A fun thing demonstrating the power of generative AIs is classic art portraits such as the Mona Lisa translated into ‘living portrait’ gifs.

Back to the weather

The problem the DeepMind developers set out to solve is that “smaller-scale weather phenomena are inherently difficult to predict due to underlying stochasticity” (i.e. haphazardness, irregularity). As generative AI models are fundamentally probabilistic at fine levels of correlations, they are well suit to grappling with this problem – or in the denser language of the DeepMind developers:

“By training these models on large corpora of radar observations rather than relying on in-built physical assumptions, deep learning methods aim to better model traditionally difficult non-linear precipitation phenomena, such as convective initiation and heavy precipitation. This class of methods directly predicts precipitation rates at each grid location, and models have been developed for both deterministic and probabilistic forecasts. As a result of their direct optimization and fewer inductive biases, the forecast quality of deep learning methods…has greatly improved.”

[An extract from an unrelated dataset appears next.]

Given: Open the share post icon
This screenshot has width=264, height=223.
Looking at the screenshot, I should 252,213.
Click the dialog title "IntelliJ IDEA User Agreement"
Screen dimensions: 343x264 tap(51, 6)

The reliability of the generative AI in predicting medium and heavy rain against the actual rainfall in part of Scotland was compared with the reliability of traditional short term forecasting methods. These traditional methods plug radar data into physical equations of the atmosphere, called numerical weather prediction (NWP) systems. The case study found that “deep learning systems produce forecasts that are e significantly more location-accurate than the [NWP systems].”

DeepMind also compared the ‘economic value’ of the generative AI models and the NWP systems. Economic value meant the value to “[o]operational meteorologists [who] seek utility in forecasts for critical events, safety and planning guidance.” For example, the BOM sending out urgent weather alerts on mobile phones or on the BOM app.

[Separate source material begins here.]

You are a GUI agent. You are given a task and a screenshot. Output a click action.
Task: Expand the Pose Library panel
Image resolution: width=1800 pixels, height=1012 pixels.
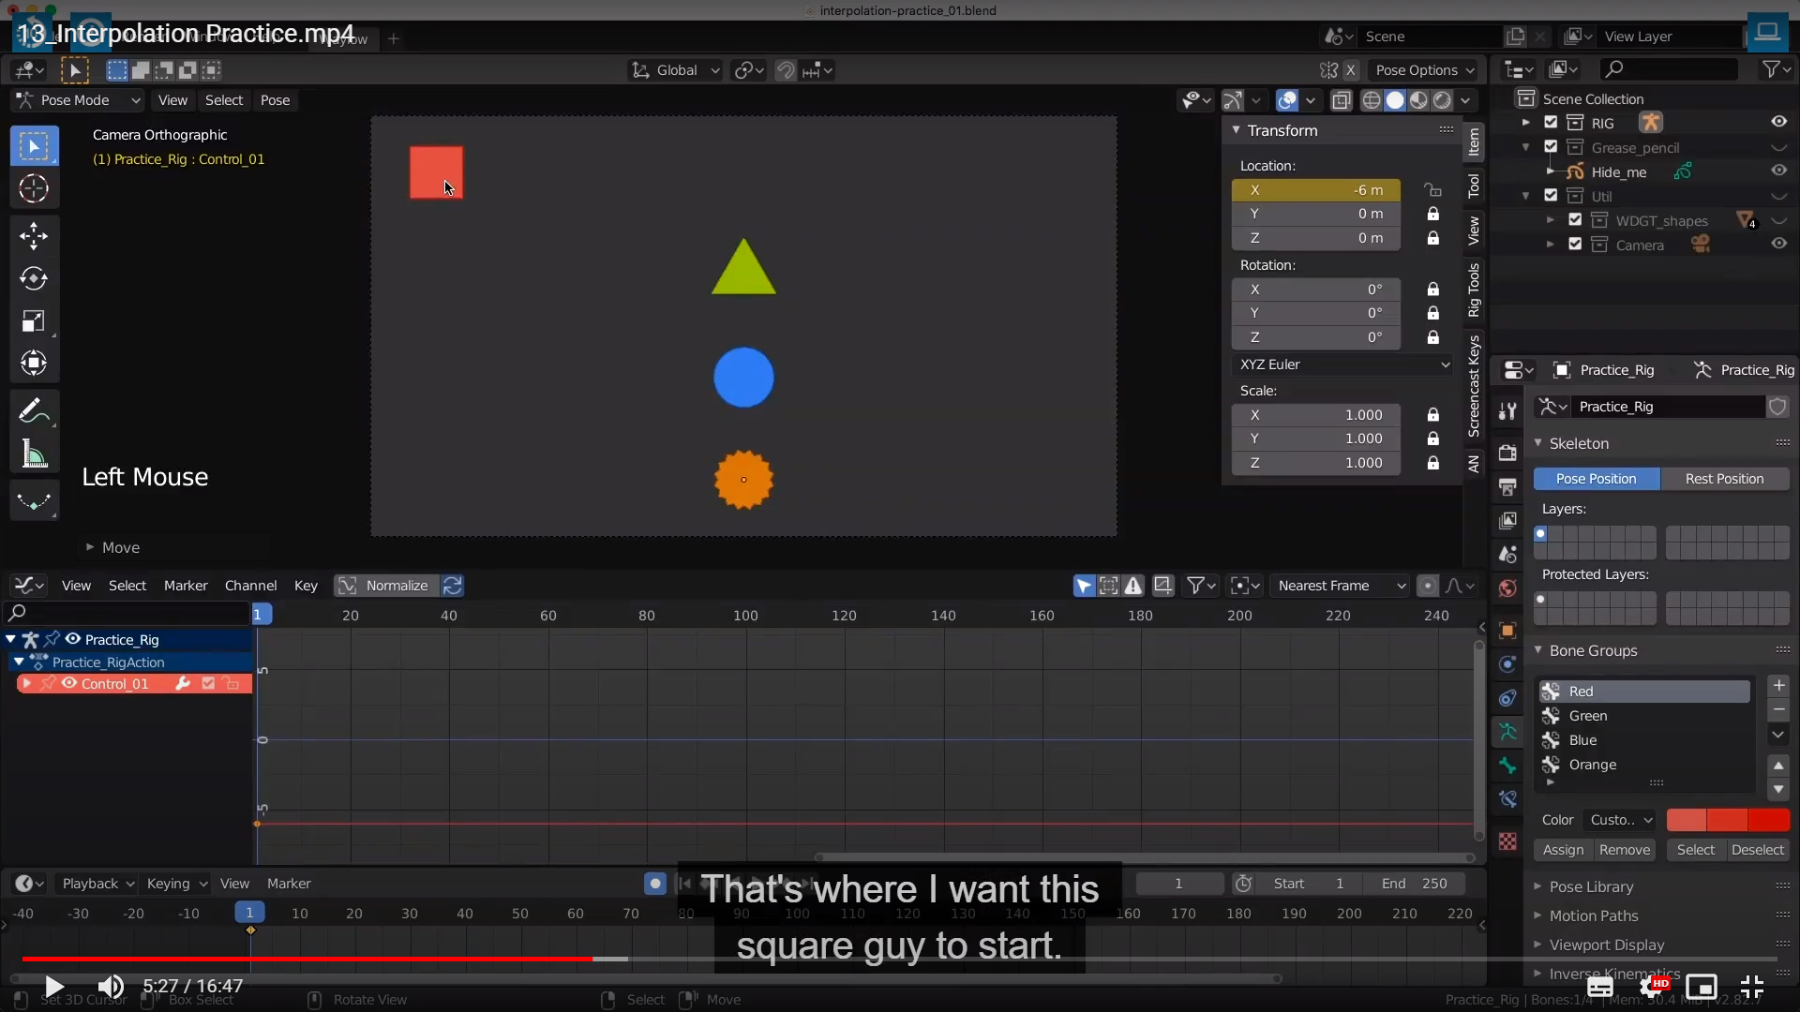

In a blind test between outputs generated by AI and NWP systems, the output from the generative nowcasting approach was preferred by 89% meteorologists when asked to make judgments of accuracy and value of the nowcast. Importantly, the AI output was identified as providing meteorologists with physical insight not provided by alternative methods. Meteorologists described DGMR as having the “best envelope”, “representing the risk best”, as having “much higher detail compared to what [expert meteorologists] are used to at the moment”, and as capturing “both the size of convection cells and intensity the best”.

But it’s still a forecast

DeepMind concluded that its generative AI model “provides improved forecast quality, forecast consistency and forecast value, providing fast and accurate short-term predictions at lead times where existing methods struggle.” But they also acknowledged that forecasting still has its shortcomings: "the prediction of heavy precipitation at long lead times remains difficult for all approaches.”

Beyond the weather, we are just beginning to understand the legitimate potential applications of generative AI. Another DeepMind project has used generative AI as a solution to the 50-year old protein folding problem, allowing high quality prediction for the shape of every single protein in the human body, as well as for the proteins of 20 additional organisms that scientists rely on for their research.